:: Pixel coordinate grounding data ::
--- START ---
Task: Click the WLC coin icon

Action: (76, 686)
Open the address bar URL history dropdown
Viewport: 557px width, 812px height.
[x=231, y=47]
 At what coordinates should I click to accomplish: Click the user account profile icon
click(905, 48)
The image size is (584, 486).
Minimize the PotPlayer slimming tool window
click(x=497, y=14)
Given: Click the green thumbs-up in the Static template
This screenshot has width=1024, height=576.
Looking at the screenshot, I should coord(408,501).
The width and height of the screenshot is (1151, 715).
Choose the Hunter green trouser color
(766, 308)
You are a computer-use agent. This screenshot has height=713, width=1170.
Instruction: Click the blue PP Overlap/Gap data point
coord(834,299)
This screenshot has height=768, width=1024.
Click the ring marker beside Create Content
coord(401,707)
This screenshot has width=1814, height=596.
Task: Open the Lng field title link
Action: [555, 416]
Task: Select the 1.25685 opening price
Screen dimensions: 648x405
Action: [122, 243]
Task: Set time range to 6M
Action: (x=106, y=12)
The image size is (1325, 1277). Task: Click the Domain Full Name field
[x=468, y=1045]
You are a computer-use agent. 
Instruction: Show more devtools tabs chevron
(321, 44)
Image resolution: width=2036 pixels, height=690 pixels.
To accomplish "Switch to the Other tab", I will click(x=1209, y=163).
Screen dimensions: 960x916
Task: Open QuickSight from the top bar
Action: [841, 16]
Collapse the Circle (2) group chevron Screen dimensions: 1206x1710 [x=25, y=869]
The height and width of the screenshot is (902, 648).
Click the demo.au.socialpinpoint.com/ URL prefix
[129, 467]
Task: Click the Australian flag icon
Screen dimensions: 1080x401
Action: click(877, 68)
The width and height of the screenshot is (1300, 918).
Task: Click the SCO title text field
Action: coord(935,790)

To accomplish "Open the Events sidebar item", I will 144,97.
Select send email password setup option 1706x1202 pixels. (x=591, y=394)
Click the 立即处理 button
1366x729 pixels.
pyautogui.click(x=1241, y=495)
--- END ---
:: Task details ::
Return the records exactly, every line included.

:: Final answer ::
Task: Click the WLC coin icon

Action: (76, 686)
Open the address bar URL history dropdown
Viewport: 557px width, 812px height.
[x=231, y=47]
 At what coordinates should I click to accomplish: Click the user account profile icon
click(905, 48)
The image size is (584, 486).
Minimize the PotPlayer slimming tool window
click(x=497, y=14)
Given: Click the green thumbs-up in the Static template
This screenshot has width=1024, height=576.
Looking at the screenshot, I should coord(408,501).
The width and height of the screenshot is (1151, 715).
Choose the Hunter green trouser color
(766, 308)
You are a computer-use agent. This screenshot has height=713, width=1170.
Instruction: Click the blue PP Overlap/Gap data point
coord(834,299)
This screenshot has height=768, width=1024.
Click the ring marker beside Create Content
coord(401,707)
This screenshot has width=1814, height=596.
Task: Open the Lng field title link
Action: [555, 416]
Task: Select the 1.25685 opening price
Screen dimensions: 648x405
Action: [122, 243]
Task: Set time range to 6M
Action: (x=106, y=12)
The image size is (1325, 1277). Task: Click the Domain Full Name field
[x=468, y=1045]
You are a computer-use agent. 
Instruction: Show more devtools tabs chevron
(321, 44)
Image resolution: width=2036 pixels, height=690 pixels.
To accomplish "Switch to the Other tab", I will click(x=1209, y=163).
Screen dimensions: 960x916
Task: Open QuickSight from the top bar
Action: [841, 16]
Collapse the Circle (2) group chevron Screen dimensions: 1206x1710 [x=25, y=869]
The height and width of the screenshot is (902, 648).
Click the demo.au.socialpinpoint.com/ URL prefix
[129, 467]
Task: Click the Australian flag icon
Screen dimensions: 1080x401
Action: click(877, 68)
The width and height of the screenshot is (1300, 918).
Task: Click the SCO title text field
Action: coord(935,790)

To accomplish "Open the Events sidebar item", I will 144,97.
Select send email password setup option 1706x1202 pixels. (x=591, y=394)
Click the 立即处理 button
1366x729 pixels.
pyautogui.click(x=1241, y=495)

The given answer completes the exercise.